Set down the passage from the article on the Petroleum Industry Bill below that begins at the words "Senator Sabo" and stops after the words "petroleum industry.".

• _TEXT BLOCK_
╭──
The Petroleum Industry Bill moved one step closer to becoming law after Senators on Thursday began to consider its provisions after a committee report.
Senator Sabo
Mohammed (Jigawa South-West) who chairs the Joint Committee on Petroleum
(Downstream); Petroleum (Upstream) and Gas Resources presented the report of
the committee.
He said the
PIB is designed to update and replace the outdated provisions with a more
comprehensive and current petroleum industry law that aligns with global
standards.
He added that
it also seeks to empower institutions and not individuals, remove bad
governance which leads to inefficiency and corruption in the country’s
petroleum industry.
Speaking on
the PIB, the Deputy Senate President, Senator Ovie Omo-Agege said the bill will
create an enabling environment for investors to come in and invest in Nigeria’s
oil sector.
He, however,
appealed that the contribution of companies to a Host Communities Trust Fund be
increased.
The committee
had recommended that five percent of the actual annual operating expenditure of
the proceeding financial year in the upstream petroleum operations should go to
the Fund.
On gas
flaring, Senator Omo-Agege was opposed to the use of penalty funds in
development of frontier gas basins. He said such funds should be channeled into
developing affected communities.
According to
him, the communities are the ones affected by gas flaring, and therefore
whatever funds are raised from penalizing companies involved in gas flaring
should be used for remediation purpose in affected communities by providing
them hospitals and roads, among other basic amenities.
The Senator
representing Niger East, Senator Sani Musa, however deferred on the
observations made by Senator Omo-Agege, and appealed to the lawmakers to desist
from rancour so as not to impede the passage of the PIB.
Below are some key points in the report of the
Senate committee:
1. Report
prescribes amendments to a total of 752 provisions out of which about 56 are
substantial amendments as recommended by stakeholders during public hearing
2. The
Committee recommends funding mechanism of 30% of NNPC Limited’s profit oil and
profit gas as in the production sharing, profit sharing, and risk contracts to
fund exploration of frontier basins. The Frontier Basins are to take advantage
of the foreseeable threats to the funding of fossil fuel projects across the
world due to speedy shift from fossil fuel to alternative energy sources.
╰──
• _SUPPLIED RECORDS_
╭──
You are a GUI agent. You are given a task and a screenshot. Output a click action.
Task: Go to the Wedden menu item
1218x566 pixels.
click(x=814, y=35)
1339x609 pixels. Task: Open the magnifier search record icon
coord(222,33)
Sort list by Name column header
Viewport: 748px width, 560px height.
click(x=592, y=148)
╰──
╭──
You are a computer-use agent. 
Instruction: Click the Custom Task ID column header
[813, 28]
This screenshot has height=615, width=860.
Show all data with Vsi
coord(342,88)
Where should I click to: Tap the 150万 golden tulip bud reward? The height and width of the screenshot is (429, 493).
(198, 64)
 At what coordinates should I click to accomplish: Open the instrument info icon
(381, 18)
╰──
╭──
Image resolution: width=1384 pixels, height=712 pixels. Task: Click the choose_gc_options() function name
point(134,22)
╰──
• _EXERCISE RESULT_
Senator Sabo
Mohammed (Jigawa South-West) who chairs the Joint Committee on Petroleum
(Downstream); Petroleum (Upstream) and Gas Resources presented the report of
the committee.
He said the
PIB is designed to update and replace the outdated provisions with a more
comprehensive and current petroleum industry law that aligns with global
standards.
He added that
it also seeks to empower institutions and not individuals, remove bad
governance which leads to inefficiency and corruption in the country’s
petroleum industry.